ESTRO 2024 - Abstract Book

S622

Clinical - Breast

ESTRO 2024

Purpose/Objective:

The phase III randomized clinical DBCG Skagen trial 1 (NCT02384733) randomized 2946 node-positive breast cancer patients from seven countries to 50Gy/25fr versus 40Gy/15fr for loco-regional radiotherapy (RT) during 2015-2021. The primary endpoint was 3-yr ipsilateral arm lymphedema. As part of the trial, all target volume delineation had to follow the ESTRO consensus guideline for target volume delineation in early breast cancer[1]. Patients could have locally advanced breast cancer and receive neoadjuvant systemic therapy before surgery (mastectomy/lumpectomy), or they had surgery soon after diagnosis followed by adjuvant systemic therapy and were followed regarding morbidity and failures. Nodal boost was not allowed in the trial, thus no patients had macroscopic visible nodal disease at the time of RT. The RT planning was mostly based on tangential fields and 3D conformal technique. Report of loco-regional pattern of failure according to ESTRO guideline was pre-specified in the trial protocol with the objective of validating the clinical feasibility of the ESTRO guideline in high-risk breast cancer patients.

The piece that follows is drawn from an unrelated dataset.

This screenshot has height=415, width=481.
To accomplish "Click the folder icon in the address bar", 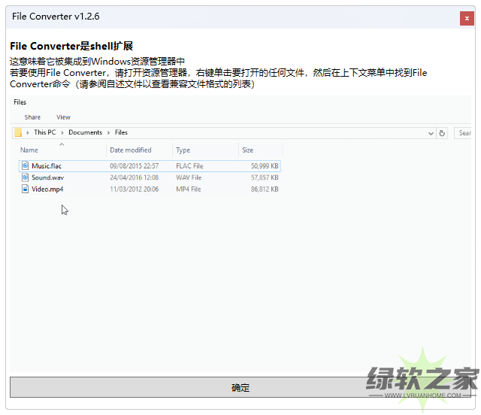I will click(18, 132).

Here we present the first analysis of the pattern of failure in patients from the DBCG Skagen trial 1.

Material/Methods:

Loco-regional failure with or without distant failure as the first event was defined from all available imaging. Local failure was present if there was DCIS or invasive carcinoma detected inside the mammary region (skin, scar, subcutaneous tissue, breast or chest wall muscle), and regional failure was reported for failures in the ipsilateral nodal volumes defined in the ESTRO consensus. The failures were classified as inside the high-dose volume, at the edge of the high-dose volume (close to the CTV and high-dose volume but not covered with high-dose), or outside. High-dose volume in the mammary region was defined by the 95% isodose and the high-dose volume for the nodal volume by the 90% isodose as per DBCG guideline[2]. The proximity of a failure to the CTV was also investigated. At time of analysis complete imaging information was only available in the 2080 patients from Denmark, thus this study reports the failure pattern in this sub-group. The information about localization of the failures was matched with the diagnostic imaging and the planning CT scan to report if the failures were at the same site as the primary tumor and/or if nodal metastases could be detected in retrospect.

Results:

The seven Danish centers recruited 2080 patients. At a median follow-up of 4.5 years, locoregional recurrence was present in 60 patients; 29 patients with isolated locoregional failure and 31 with locoregional failure concurrent with distant failure. All patients except one had the loco-regional failure in the high-dose volume (table 1). For the 29 patients with isolated loco-regional failure, all failures were in the high-dose volume; one had failure inside the high-dose volume but outside the CTV. For the 31 patients with loco-regional failure with concurrent distant failure, one had nodal failure at the edge of the high-dose volume (figure 1) and two had failure inside the high-dose volume but outside the CTV.